### The problem
In your copy, reproduce each entry exactly and include no picture.

━━━━

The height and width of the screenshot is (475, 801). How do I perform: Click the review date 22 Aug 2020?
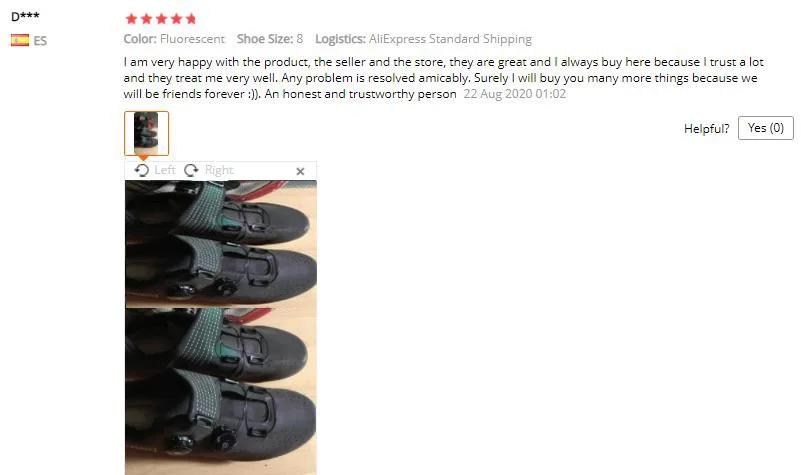(x=498, y=94)
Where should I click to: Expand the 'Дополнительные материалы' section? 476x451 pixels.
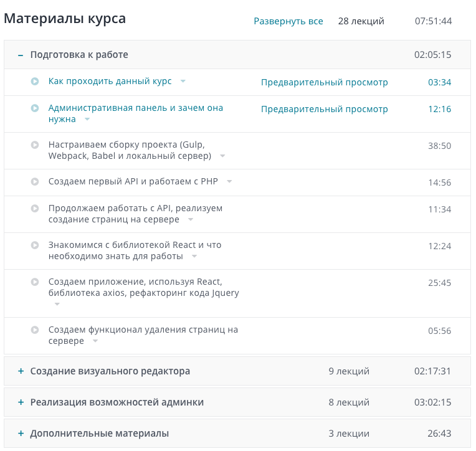[21, 434]
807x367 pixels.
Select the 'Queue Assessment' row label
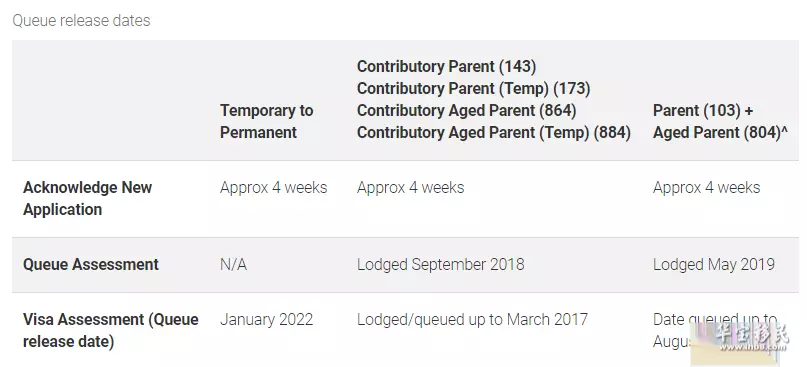[91, 265]
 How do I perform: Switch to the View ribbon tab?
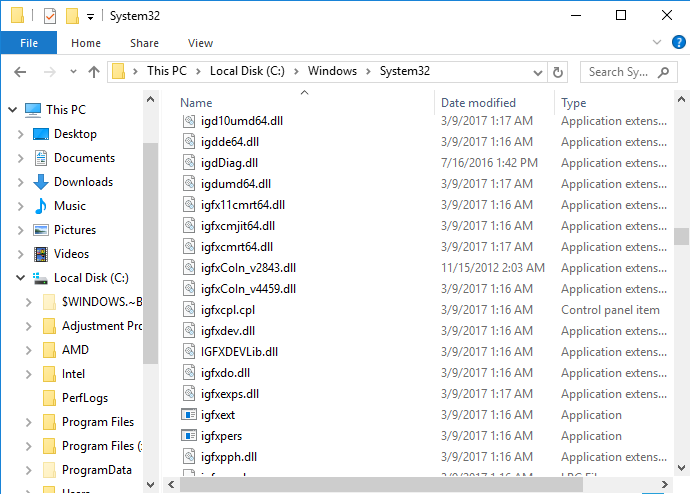[x=200, y=43]
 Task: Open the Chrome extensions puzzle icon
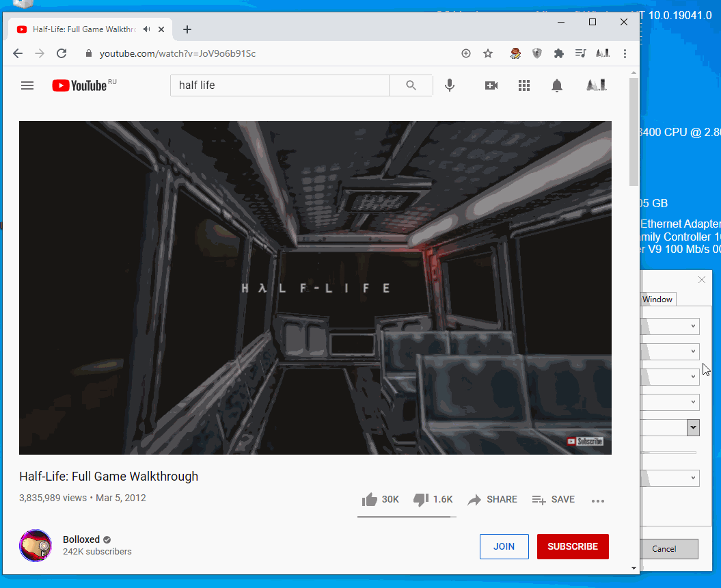558,53
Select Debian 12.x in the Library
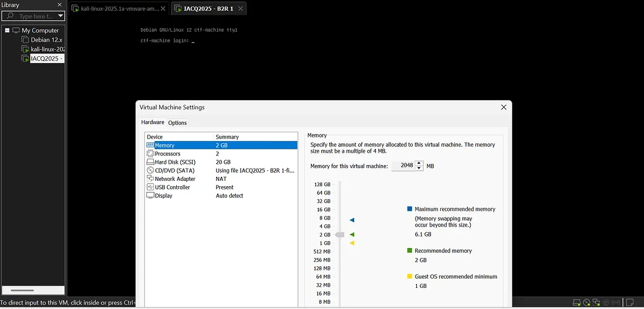Screen dimensions: 644x309 click(47, 40)
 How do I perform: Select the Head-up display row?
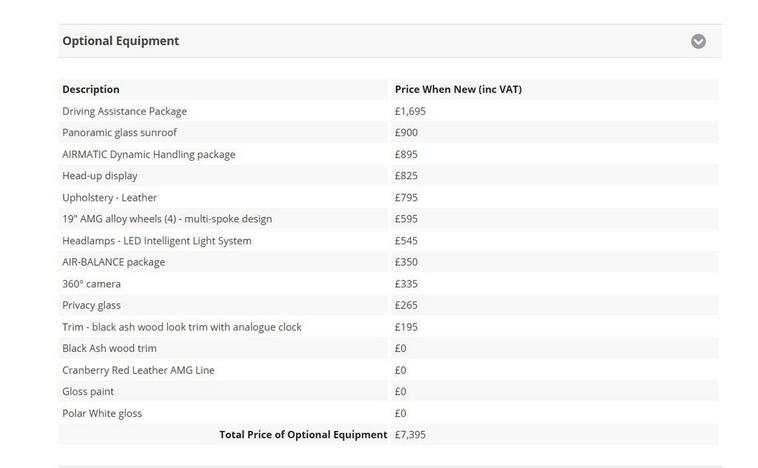(x=100, y=176)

━━━━

### Output of the exercise
The height and width of the screenshot is (475, 801). How do I perform: Click the review date 22 Aug 2020?
(x=498, y=94)
Where should I click to: Expand the 'Дополнительные материалы' section? 476x451 pixels.
[21, 434]
807x367 pixels.
Select the 'Queue Assessment' row label
[91, 265]
 How do I perform: Switch to the View ribbon tab?
[x=200, y=43]
 Task: Open the Chrome extensions puzzle icon
558,53
Select Debian 12.x in the Library
Screen dimensions: 644x309 click(47, 40)
 How do I perform: Select the Head-up display row?
(x=100, y=176)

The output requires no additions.